Copy the lines below word for word, leaving out the pictures.

——————

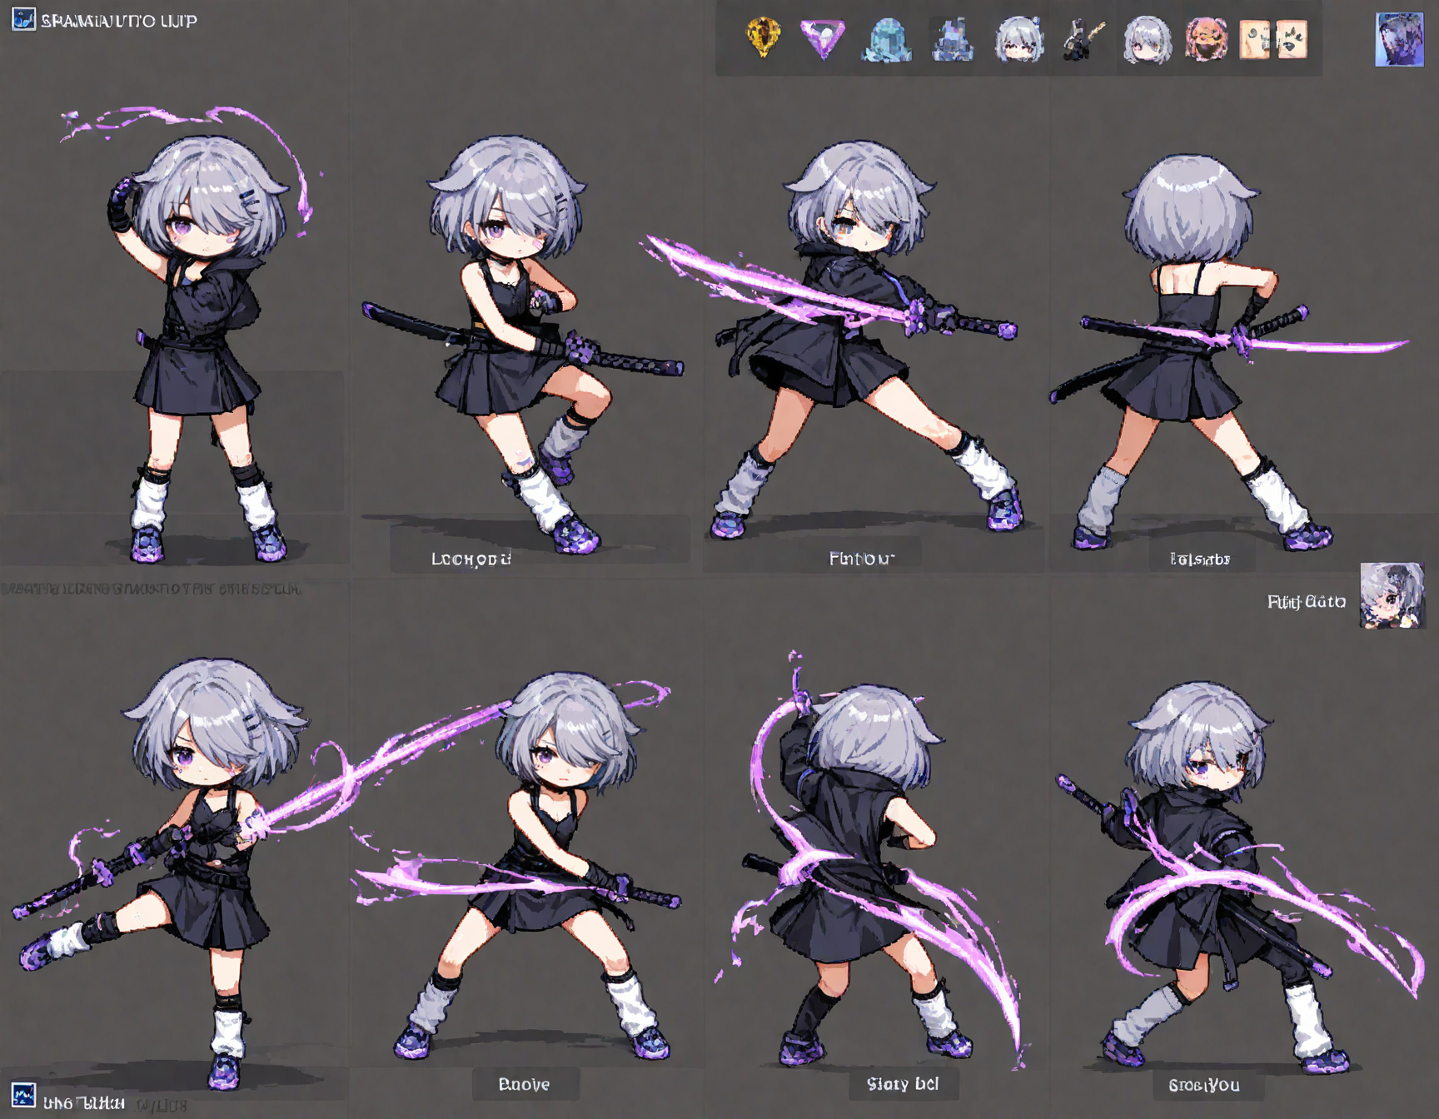The height and width of the screenshot is (1119, 1439).
Task: Click the label under the swirling purple aura pose
Action: pos(903,1084)
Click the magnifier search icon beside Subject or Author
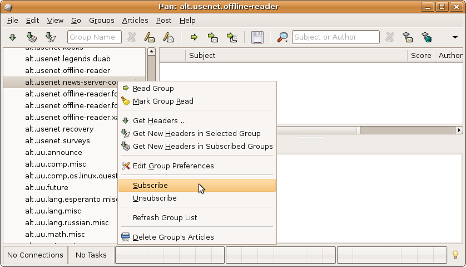The height and width of the screenshot is (267, 466). click(281, 37)
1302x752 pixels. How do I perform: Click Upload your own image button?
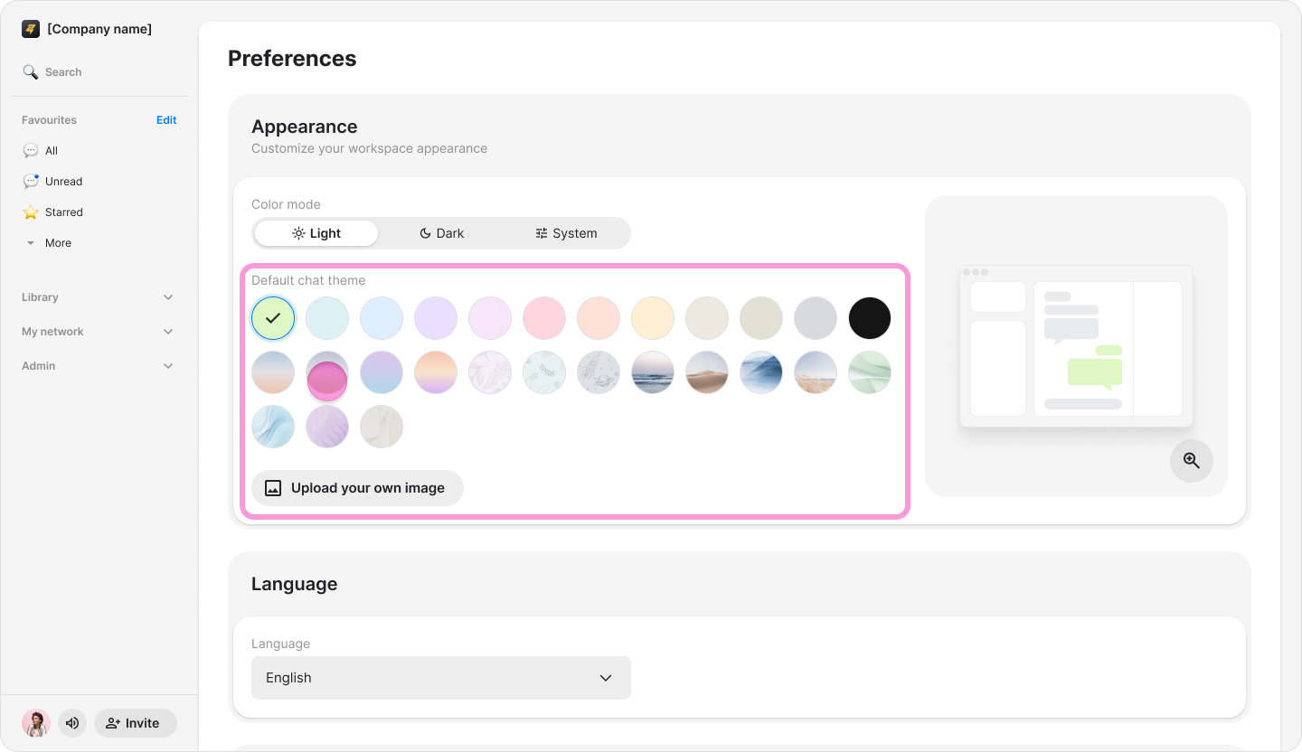(x=357, y=488)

——————

§ Expected output
The height and width of the screenshot is (1119, 1439).
Task: Click the label under the swirling purple aura pose
Action: pos(903,1084)
Click the magnifier search icon beside Subject or Author
The height and width of the screenshot is (267, 466). click(281, 37)
1302x752 pixels. How do I perform: Click Upload your own image button?
(x=357, y=488)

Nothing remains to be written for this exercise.